Scott Nichol
- Born: Scott Alan Nichol 18 June 1970 (age 55) Selkirk, Scotland
- Height: 5 ft 10 in (1.78 m)
- Weight: 73 kg (11 st 7 lb; 161 lb)

Rugby union career
- Position: Fly-half / Centre

Amateur team(s)
- Years: Team / Apps / (Points)
- -: Selkirk
- -2000: Melrose
- 2000-10: Peebles

Senior career
- Years: Team / Apps / (Points)
- 1996-98: Border Reivers

Provincial / State sides
- Years: Team / Apps / (Points)
- -1996: South of Scotland

International career
- Years: Team / Apps / (Points)
- 1991-92: Scotland 'B' / 2 / (0)
- 1993-97: Scotland 'A' / 9
- 1994: Scotland / 1 / (0)

National sevens team
- Years: Team /  / Comps
- -: Scotland 7s /  / 7

Coaching career
- Years: Team
- Peebles (Player-Coach)
- 2010-14: Gala (Asst.)

= Scott Nichol (rugby union) =

Scotland international rugby union player

Scott Nichol (born 18 June 1970) is a former Scotland international rugby union player. He played at Fly-half and Centre.

==Rugby Union career==

===Amateur career===

He played for Selkirk.

He later moved to play for Melrose.

He moved to Peebles where he was player-coach.

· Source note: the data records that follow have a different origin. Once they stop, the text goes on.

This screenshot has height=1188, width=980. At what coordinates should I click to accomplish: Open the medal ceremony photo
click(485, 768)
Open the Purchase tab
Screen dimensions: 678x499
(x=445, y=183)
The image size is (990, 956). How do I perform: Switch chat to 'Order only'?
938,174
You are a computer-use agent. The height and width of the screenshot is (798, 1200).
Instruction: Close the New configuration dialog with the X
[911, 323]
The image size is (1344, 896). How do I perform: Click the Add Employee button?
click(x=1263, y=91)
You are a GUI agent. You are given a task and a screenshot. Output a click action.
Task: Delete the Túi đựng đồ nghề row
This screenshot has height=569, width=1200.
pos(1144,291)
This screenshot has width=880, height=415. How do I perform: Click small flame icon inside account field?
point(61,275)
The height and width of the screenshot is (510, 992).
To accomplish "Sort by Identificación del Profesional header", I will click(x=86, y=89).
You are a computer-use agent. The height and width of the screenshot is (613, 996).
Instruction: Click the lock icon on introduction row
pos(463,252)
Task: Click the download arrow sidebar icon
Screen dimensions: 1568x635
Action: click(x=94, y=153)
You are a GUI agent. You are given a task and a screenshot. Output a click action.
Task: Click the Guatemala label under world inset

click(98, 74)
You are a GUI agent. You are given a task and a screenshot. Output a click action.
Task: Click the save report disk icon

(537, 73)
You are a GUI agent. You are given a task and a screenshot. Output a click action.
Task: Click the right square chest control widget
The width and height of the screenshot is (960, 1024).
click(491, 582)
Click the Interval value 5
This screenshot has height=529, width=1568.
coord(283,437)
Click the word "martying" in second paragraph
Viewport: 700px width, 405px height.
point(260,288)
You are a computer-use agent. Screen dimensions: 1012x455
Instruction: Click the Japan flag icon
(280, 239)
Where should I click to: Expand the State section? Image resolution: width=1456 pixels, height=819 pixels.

===Provincial and professional career===

He played for South of Scotland District in the Scottish Inter-District Championship.

When Scotland's districts turned into professional sides in 1995, Nichol then played for the Border Reivers. Outwith the appearances in the Scottish Inter-District Championship for the Reivers, he played 9 times for them in the Heineken Cup.

===International career===

He was capped by Scotland 'B' to play Ireland 'B' on 22 December 1990 and played in the Scotland 'B' side against France 'B' in the spring of 1991.

He played for Scotland 'A'. He received 9 'A' caps in total.

He received a full senior cap for Scotland against Argentina in 1994.

He played for Scotland 7s in the Hong Kong Sevens.

===Coaching career===

He was a player-coach at Peebles.

He was an assistant coach for Gala from 2010-2014.